Sepenggal Perjalanan

Penulis: Faizal Rohmiani, 31 May 2022
image
Yaya, Sony dan Aku

Sore ini aku mengelilingi kota Saumlaki dengan angkot, ditemani sandal swallow yang melegenda sampai ke penjuru tanah air itu. Memang benar, sandal swallow melebihi pamor presiden. Banyak anak disini lebih tahu swallow daripada nama bapak presiden kita. Aku ingat, pernah sekali coba bertanya pada anak desa, “Ose tahu kah seng siapa nama bapak presiden kita sekarang? “Siapa kakak Icha?, Bet seng tahu mo”, anak itu menjawab sambil menyeringai dengan gigi putihnya yang kelihatan mengkilat dibalik kulit eksotiknya. Ya, begitulah kira-kira gambaran anak negeri di salah satu pulau terluar negeri ini. Harap maklum, negeri kita ini beribu pulau dari yang kecil sampai yang besar. Apalagi di desa ini masih jarang rumah yang memiliki televisi. Jangankan televisi, listrik saja belum ada.

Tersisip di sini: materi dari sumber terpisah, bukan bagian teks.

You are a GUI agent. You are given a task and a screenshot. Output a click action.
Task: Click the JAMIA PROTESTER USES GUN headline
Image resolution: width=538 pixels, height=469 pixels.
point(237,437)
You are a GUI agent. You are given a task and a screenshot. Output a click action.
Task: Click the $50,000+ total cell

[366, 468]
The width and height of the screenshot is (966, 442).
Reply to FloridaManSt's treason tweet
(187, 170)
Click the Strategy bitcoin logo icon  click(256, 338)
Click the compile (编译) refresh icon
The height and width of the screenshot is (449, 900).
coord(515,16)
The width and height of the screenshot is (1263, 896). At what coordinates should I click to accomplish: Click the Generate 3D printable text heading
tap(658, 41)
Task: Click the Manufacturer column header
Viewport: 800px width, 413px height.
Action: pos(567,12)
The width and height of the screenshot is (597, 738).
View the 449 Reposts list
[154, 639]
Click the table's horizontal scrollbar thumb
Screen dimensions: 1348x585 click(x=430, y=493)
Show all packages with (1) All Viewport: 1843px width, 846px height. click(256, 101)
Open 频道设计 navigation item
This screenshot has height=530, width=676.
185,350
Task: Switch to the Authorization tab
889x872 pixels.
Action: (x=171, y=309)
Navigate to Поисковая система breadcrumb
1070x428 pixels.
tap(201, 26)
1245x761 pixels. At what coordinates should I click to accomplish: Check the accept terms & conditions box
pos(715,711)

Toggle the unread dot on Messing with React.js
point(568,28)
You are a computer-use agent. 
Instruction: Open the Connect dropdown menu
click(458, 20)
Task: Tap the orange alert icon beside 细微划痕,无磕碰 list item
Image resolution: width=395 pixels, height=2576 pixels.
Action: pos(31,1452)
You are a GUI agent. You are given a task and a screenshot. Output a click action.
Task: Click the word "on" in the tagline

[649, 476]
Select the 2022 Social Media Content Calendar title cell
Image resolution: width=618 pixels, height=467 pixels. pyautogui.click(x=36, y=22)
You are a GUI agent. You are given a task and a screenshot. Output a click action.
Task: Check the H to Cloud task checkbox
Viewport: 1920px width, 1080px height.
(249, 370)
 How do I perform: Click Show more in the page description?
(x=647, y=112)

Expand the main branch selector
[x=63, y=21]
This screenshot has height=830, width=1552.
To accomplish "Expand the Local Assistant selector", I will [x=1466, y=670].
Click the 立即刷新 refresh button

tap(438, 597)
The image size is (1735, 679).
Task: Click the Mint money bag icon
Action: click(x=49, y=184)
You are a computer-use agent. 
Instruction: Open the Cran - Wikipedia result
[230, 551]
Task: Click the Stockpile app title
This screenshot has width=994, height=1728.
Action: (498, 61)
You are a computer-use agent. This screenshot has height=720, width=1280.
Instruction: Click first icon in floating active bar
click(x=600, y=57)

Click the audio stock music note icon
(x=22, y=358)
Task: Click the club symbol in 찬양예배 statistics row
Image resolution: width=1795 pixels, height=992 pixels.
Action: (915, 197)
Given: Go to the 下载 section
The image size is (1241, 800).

Ciiiit… Ingatan itu pecah saat bapak supir memberhentikan angkotnya di tengah jalan secara tiba-tiba. Memang begitu sat-setnya orang berkendara disini. Agenda naik angkot kali ini belum tahu tujuan dan arahnya. Yang penting keliling saja dulu. Ku lihat kanan kiri sambil mengamati lalu lintas pikiran. "Sendiri dalam keramaian”, mungkin itu namanya. Kulihat barisan tempat duduk yang dipenuhi dengan anak-anak muda. Sepertinya mereka segerombolan teman yang akan pergi jalan-jalan bersama. Ah, sungguh bahagia memang masa SMP-SMA yang tidak ada beban. Selain itu, di pojok terlihat kakek-kakek yang sedang mencengkeram kuat uang lima ribu rupiah miliknya sambil melihat ke arah depan, mungkin mengamati jalanan sambil mengingat tempat tujuannya. Batik pakaiannya, stylish sekali bak mau kondangan. Ternyata memang beliau berhenti di pertigaan yang gangnya diisi dengan orang-orang hendak beribadah. Oh, aku baru ingat ini hari sabtu. Mungkin saja ada ibadah unit dari gereja.


Angkot terus melaju dengan pelan, pikiran ini mulai ingat lagi dengan kejadian lucu di awal bulan kemarin, bulan puasa yang dimulai dengan drama. Hari itu, aku akan berangkat ke desa dengan menumpang motor milik teman baru yang tujuannya sama denganku. Teman yang beberapa bulan membantu banyak hal saat aku butuh sesuatu. Tentu saja kami akrab karena asli orang Jawa yang mengembara ke luar dan ternyata jauh juga kalau dipikir, haha. Namanya Yaya, perempuan tangguh dengan segala kecerdasan yang dia miliki, dan tentu saja dengan beberapa keluhan, sambat titik jos. Memang kadang mengeluh juga bagian dari kehidupan kami, lha namanya juga manusia. Sesekali boleh kan. Hahaa.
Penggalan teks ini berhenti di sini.